Since then, a stream of companies has announced layoffs as they recalibrate amid concerns about the regulatory crackdowns, COVID-19 lockdowns, and a slowing economy and consumer spending.


On April 2022, the Cyberspace Administration of China confirmed in a statement that 12 major Chinese tech companies including Tencent, Alibaba, Ant Group, ByteDance, Meituan, Pinduoduo, Kuaishou, Baidu, JD, NetEase, Weibo, and Bilibili had laid off a total of 216,800 staffers from July 2021 to March 2022.


The layoffs have slowed over the past year, but they have not yet ended. Baidu in January cut jobs and canceled bonuses for some employees in its autonomous driving unit, according to a South China Morning Post report.

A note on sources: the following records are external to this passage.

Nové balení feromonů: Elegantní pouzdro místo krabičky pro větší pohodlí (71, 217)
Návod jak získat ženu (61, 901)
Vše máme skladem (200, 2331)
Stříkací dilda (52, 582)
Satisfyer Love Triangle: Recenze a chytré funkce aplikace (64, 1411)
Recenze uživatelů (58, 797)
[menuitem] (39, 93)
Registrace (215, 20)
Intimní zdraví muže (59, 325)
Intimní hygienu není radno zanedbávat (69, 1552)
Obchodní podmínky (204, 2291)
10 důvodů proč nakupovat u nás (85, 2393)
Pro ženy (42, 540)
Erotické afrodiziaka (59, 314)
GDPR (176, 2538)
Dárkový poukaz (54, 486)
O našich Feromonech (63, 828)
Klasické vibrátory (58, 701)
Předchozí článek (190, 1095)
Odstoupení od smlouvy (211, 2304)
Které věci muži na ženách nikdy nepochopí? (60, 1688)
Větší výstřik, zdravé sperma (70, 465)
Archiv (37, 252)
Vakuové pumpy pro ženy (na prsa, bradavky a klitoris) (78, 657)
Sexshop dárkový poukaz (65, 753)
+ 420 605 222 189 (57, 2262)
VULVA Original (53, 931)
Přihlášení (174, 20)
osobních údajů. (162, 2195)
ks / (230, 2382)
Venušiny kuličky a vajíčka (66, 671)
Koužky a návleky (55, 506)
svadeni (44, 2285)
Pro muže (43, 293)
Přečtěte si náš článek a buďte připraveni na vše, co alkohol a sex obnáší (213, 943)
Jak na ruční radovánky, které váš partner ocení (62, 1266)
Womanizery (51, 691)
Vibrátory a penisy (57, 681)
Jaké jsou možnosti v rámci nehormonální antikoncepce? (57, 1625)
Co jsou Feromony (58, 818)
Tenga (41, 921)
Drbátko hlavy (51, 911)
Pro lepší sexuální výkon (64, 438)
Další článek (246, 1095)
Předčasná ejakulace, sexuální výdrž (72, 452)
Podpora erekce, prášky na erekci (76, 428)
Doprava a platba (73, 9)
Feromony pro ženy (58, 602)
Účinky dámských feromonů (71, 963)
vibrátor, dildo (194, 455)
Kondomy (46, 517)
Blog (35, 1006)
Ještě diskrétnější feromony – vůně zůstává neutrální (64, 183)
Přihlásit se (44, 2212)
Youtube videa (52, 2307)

The future of Chinese tech industry


There have been some signs of stabilization in the first half of 2023. Didi has been allowed to open for new user registrations, China rolled out 87 new gaming licenses, and Ant group received approval for capital expansion of its key consumer finance unit.


The “crackdown” on more than a dozen internet companies is over, said Guo Shuqing, the Communist Party boss at the People’s Bank of China, in an interview with Xinhua News Agency. Guo also said that he expects the Chinese economy to return to normal soon.


“The key to rapid economic recovery and high-quality development is to convert current total income to consumption and investment as much as possible,” Guo told Xinhua.


And university graduates still think the tech sector inevitably will rebound from three years of setbacks. Zhao, now a user operation specialist at SHAREit Group, {What does that company do?} says she applied for a technology job because of the higher salary, equality, and transparency in terms of payment and promotion process.


“Working for an internet company is relatively easier, and the salary is a little higher compared to other industries,” she said.